Swiss Ambassador to the United States
- In office December 2010 – October 2014
- Preceded by: Urs Ziswiler
- Succeeded by: Martin Dahinden

Director of the Swiss Agency for Development and Cooperation
- In office 2014–2020

Personal details
- Spouse: Christine

= Manuel Sager =

Swiss diplomat

Manuel Sager is a Swiss diplomat who served as the Ambassador of Switzerland to the United States from 2010 to 2014. He was appointed to the position in December 2010.

==Early years==

He attended graduate school in North Carolina, worked as a lawyer in Arizona and held diplomatic posts in New York City and Washington, DC.

Born in 1955 in Menziken in the canton of Aargau, Sager earned a doctorate from the law school of the University of Zurich. He later conducted postgraduate studies in the U.S., receiving a master’s of law degree from Duke University Law School.

In 1986, Sager passed the bar in the state of Arizona and worked as an associate attorney at the law firm of O’Connor, Cavanagh in Phoenix for two years, specializing in patent law.

==Political career==

In 1988, he began his career with the Federal Department of Foreign Affairs (FDFA) and was posted as a diplomat-in-training in Bern, Switzerland, and Athens, Greece.

From 1990 to 1995, he worked in the FDFA’s Directorate of International Law in Bern, and he headed the Division for Humanitarian Law 1993–1995.

He had his first diplomatic tour in the U.S. from 1995 to 1999, serving as deputy consul general in New York.

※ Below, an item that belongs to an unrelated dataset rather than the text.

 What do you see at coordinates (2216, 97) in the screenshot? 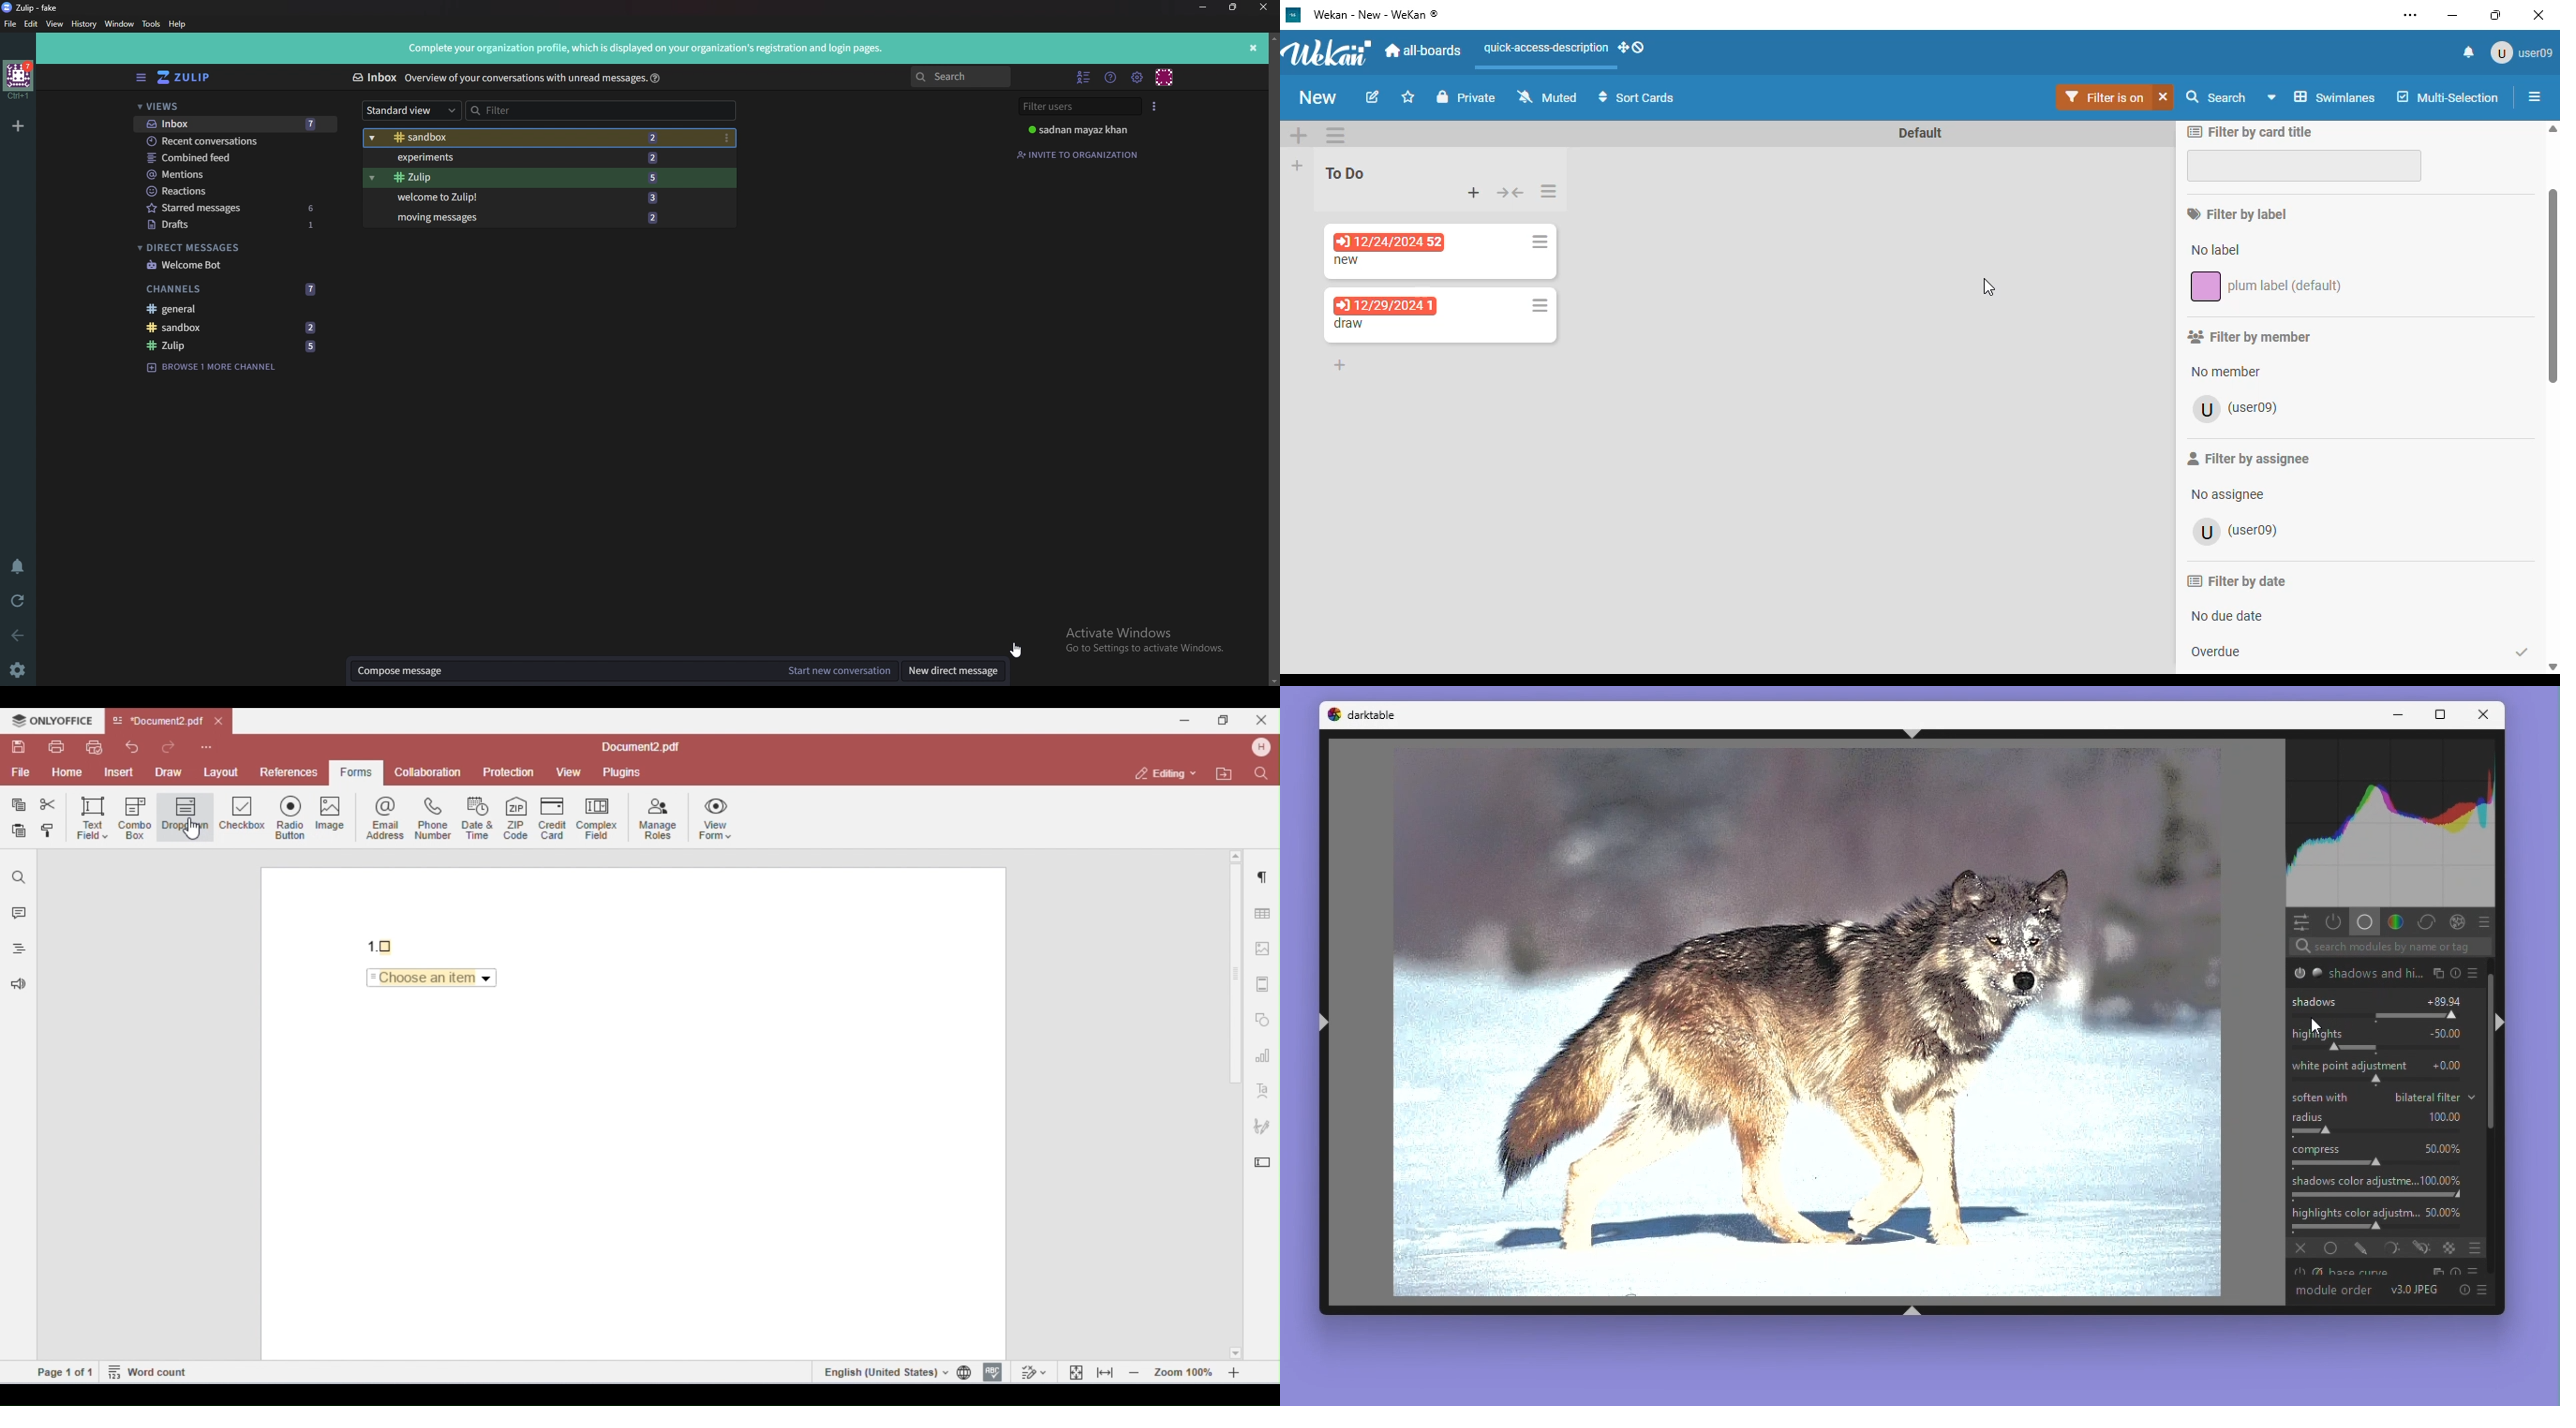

He then shifted to the Swiss embassy in Washington, DC, to handle communications from 1999 to 2001.

Sager was head of the Coordination Office for Humanitarian Law for the Directorate of International Law from November 2001 to September 2002. For the next four months, he was head of communications for the Federal Department of Foreign Affairs, after which he moved on to the same position in the Federal Department of Economic Affairs.

From October 2005 to July 2008, Sager was an executive director at the European Bank for Reconstruction and Development in London, in charge of nine countries, including those in the ex-Soviet Union. He then took over as head of the FDFA’s Political Affairs Division (2008–2010).

==Family life==

Sager met his American-born wife, Christine, at a youth hostel in Oregon in 1982 while both were travelling around the United States. They were married 11 months later.

==Hobbies==
Sager is a guitarist and playing guitar is his favorite leisure activity.